Petitioner appeals from the denial of his petition for a writ of habeas corpus in which he alleged that he was denied due process by the United States Parole Commission's failure to grant him a parole revocation hearing after he was arrested pursuant to the Commission's warrant, as required by 18 U.S.C. § 4214(c). In essence, Petitioner contends that he was prejudiced because, if he had been granted a revocation hearing, after which his parole would have been revoked, he could have then served the remaining time on his underlying sentence concurrently, rather than consecutively, with a subsequent sentence he received as a result of a conviction on a charge that was filed against him after he was arrested on the Commission's warrant. For the following reasons, we VACATE the judgment below and REMAND the case to the district court for disposition consistent with this opinion.

BACKGROUND

Petitioner Vershish was sentenced on February 28, 1986, in the United States District Court for the Southern District of Florida to thirty-five years confinement for conviction on eight counts relating to the importation, possession, and distribution of methaqualone. The Florida district court later amended the sentence to impose a total term of nine years. On September 13, 1990, Vershish was paroled, and he was to remain under parole supervision until July 18, 1994. In early 1992, Vershish disappeared from supervision, and the United States Parole Commission issued a parole violator warrant for his arrest on March 30, 1992, charging him with several parole violations. The warrant instructed the U.S. Marshal to assume custody as soon as possible. After seven years as a fugitive, Petitioner was arrested April 9, 1999, on a facsimile copy of the Commission's warrant. Within seventeen days of this arrest, Vershish was charged with being a convicted felon in possession of a firearm and having more than five pieces of false identification. Vershish pled guilty to these charges and judgment was entered against him on November 24, 1999. He was thereafter sentenced to a term of eighty-seven months imprisonment. Although the U.S. Marshal had executed a facsimile copy of the Commission's original warrant, the Commission, nonetheless, lodged the original warrant as a detainer. On January 12, 2000, the Commission issued a supplemental warrant adding the following charges: "Law Violation: A) Felon in Possession of a Firearm, B) Possession with Intent to Use Five or More False Identification Documents, Fraud." J.A. 65 (Supplement to Warrant Application). This warrant was also lodged as a detainer against Vershish, pending completion of his new sentence.

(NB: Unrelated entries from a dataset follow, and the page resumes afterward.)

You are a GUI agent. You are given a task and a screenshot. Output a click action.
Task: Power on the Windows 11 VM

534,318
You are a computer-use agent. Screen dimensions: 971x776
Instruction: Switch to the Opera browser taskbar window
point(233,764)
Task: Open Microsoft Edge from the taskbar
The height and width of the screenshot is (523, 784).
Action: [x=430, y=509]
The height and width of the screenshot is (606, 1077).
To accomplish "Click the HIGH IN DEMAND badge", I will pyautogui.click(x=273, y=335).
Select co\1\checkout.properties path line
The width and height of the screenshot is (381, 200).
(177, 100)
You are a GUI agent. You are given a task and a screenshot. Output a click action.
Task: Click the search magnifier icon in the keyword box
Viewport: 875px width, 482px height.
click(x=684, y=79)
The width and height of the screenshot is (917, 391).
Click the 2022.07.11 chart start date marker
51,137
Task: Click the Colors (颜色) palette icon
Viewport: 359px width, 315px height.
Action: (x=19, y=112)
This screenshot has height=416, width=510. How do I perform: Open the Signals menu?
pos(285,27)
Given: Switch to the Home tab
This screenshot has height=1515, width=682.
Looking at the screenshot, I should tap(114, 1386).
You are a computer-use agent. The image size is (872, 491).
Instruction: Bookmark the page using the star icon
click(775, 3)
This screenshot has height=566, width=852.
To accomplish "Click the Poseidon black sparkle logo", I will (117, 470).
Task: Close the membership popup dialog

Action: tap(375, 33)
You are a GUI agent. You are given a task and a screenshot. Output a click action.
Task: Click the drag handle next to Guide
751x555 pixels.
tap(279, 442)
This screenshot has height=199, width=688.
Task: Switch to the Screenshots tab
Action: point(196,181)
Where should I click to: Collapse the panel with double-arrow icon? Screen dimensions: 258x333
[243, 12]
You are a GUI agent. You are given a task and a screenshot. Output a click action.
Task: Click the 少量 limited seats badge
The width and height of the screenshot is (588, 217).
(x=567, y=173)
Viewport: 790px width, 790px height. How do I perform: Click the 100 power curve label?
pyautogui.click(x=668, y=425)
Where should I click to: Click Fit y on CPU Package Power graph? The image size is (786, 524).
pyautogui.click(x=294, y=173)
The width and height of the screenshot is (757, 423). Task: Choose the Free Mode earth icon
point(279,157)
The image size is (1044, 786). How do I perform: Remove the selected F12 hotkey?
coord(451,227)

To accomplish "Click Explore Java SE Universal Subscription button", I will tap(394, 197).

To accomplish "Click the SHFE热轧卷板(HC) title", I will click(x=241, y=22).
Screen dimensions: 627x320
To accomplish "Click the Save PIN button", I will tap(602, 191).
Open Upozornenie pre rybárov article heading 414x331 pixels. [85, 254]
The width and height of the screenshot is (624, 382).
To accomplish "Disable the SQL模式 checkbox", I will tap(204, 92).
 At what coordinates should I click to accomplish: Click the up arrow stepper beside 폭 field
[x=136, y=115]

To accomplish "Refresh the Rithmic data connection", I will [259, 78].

On January 12, 2000, Vershish informed the Commission that since he was arrested pursuant to the March 1992 warrant, he was entitled to a revocation hearing. However, relying on its records from the Marshal's Service, the Commission apparently believed that the March 1992 warrant had not been executed but rather lodged as a detainer. It therefore treated Vershish's request as one for a dispositional review of the detainer. The Commission notified Vershish's prison that it would be conducting an "on-the-record" dispositional review of the detainer and requested that Vershish complete the required forms. Vershish did not respond and the Commission sent a second request on August 3, 2000. In early 2003, Vershish wrote the Commission inquiring about the review of his detainers. The Commission conducted a review and ordered that the detainers would stand. Thereafter, Vershish filed a petition for a writ of habeas corpus alleging that he was prejudiced by the Commission's failure to accord him a revocation hearing after he was arrested pursuant to the Commission's warrant. After the district court denied Vershish's requested relief, this appeal followed.

ANALYSIS

We review a district court's decision to deny a petitioner's request for a writ of habeas corpus de novo. Asad v. Reno, 242 F.3d 702, 704 (6th Cir.2001).

Petitioner maintains that he is entitled to a writ of habeas corpus because the Commission failed to accord him a revocation hearing after he was arrested pursuant to a parole violator warrant, in violation of 18 U.S.C. § 4214(c)1 of the Parole Commission and Reorganization Act.2 After his arrest on April 9, 1999, Petitioner remained in custody until he made his appeal bond on January 26, 2004. J.A. 174, 191 (the district court granted an appeal bond on January 21, 2004, but delayed its issuance for five days). Petitioner served more time between April 9, 1999, and January 26, 2004, than that which he owed under his original sentence. Petitioner asserts that had the Commission held a revocation hearing as required, a decision to revoke his parole would have re-triggered the running of his original conviction, and he could have then served the remaining time under his original sentence and his sentence for the federal gun and fraudulent document charges concurrently rather than consecutively. Because he was prejudiced by the Commission's failure to grant him a revocation hearing, he contends, the charges in the parole violator warrant should either be dismissed or he should be accorded a revocation hearing. If he is accorded a revocation hearing and if his parole is revoked, he continues, he should be entitled to credit for the full period of time he was detained prior to this revocation hearing.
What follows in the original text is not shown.